I dug a little into the supposed wireguard protocol traffic, and tcpdump'ed on the wire interface on both ends.
So, what's supposed to happen, once I run traffic from the netbsd box (192.168.0.102) to the linux peer (192.168.0.1), is encrypted UDP traffic flowing to 1.2.3.4:45340, to initiate the handshake between both hosts.

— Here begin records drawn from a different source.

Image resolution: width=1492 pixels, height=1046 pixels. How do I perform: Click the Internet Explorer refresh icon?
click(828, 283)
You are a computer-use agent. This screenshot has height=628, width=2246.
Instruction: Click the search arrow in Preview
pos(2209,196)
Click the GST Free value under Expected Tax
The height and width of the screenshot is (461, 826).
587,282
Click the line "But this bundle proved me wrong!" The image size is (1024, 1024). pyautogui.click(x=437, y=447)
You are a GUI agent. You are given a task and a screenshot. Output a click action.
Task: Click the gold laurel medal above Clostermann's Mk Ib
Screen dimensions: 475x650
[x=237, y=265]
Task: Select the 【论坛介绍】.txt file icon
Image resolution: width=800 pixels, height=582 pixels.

What I see is UDP packets going from netbsd to the linux box:
# tcpdump -i vioif0 host 1.2.3.4
tcpdump: verbose output suppressed, use -v or -vv for full protocol decode
listening on vioif0, link-type EN10MB (Ethernet), capture size 262144 bytes
00:50:57.195727 IP myx.crabdance.com.45340 > 1.2.3.4.45340: UDP, length 148
00:51:02.697201 IP myx.crabdance.com.45340 > 1.2.3.4.45340: UDP, length 148
00:51:08.207179 IP myx.crabdance.com.45340 > 1.2.3.4.45340: UDP, length 148
and I also see them arriving:
linux# tcpdump -i any host 85.235.67.103
tcpdump: verbose output suppressed, use -v or -vv for full protocol decode
listening on any, link-type LINUX_SLL (Linux cooked), capture size 262144 bytes
00:52:08.812794 IP myx.crabdance.com.45340 > 1.2.3.4.45340: UDP, length 148
00:52:14.322555 IP myx.crabdance.com.45340 > 1.2.3.4.45340: UDP, length 148
but nothing ever flows back.
If I try to initiate the other way around and ping from linux to netbsd, I see UDP packets going the other way but still no answers.
So my guess is the wireguard implementations are incompatible and either box just discards the other ones packets.